WORK TASK -
Produce the tally of lines in the material below that hold "screenshot", without anything else.

GIVEN RECORDS -
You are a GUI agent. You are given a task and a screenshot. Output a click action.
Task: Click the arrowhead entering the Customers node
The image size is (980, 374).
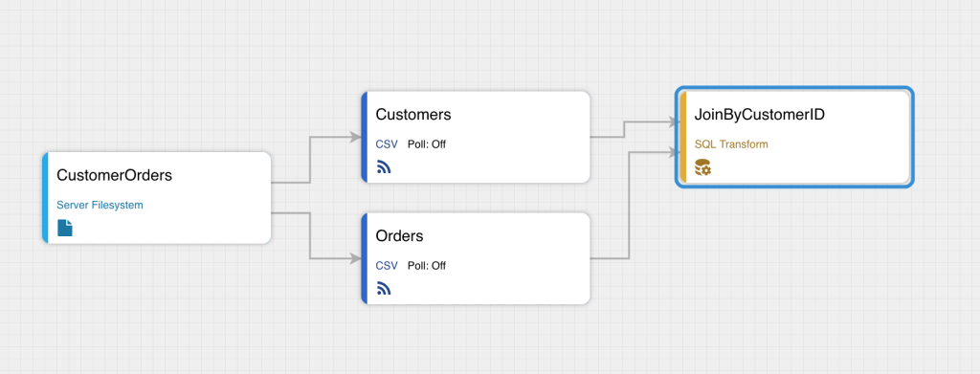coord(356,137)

--

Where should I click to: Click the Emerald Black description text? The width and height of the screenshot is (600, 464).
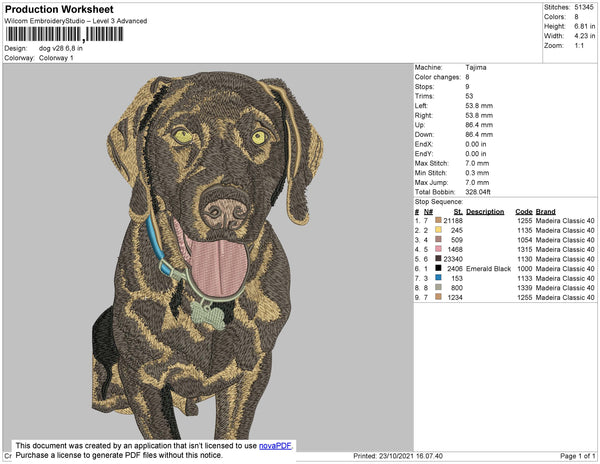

ANSWER -
2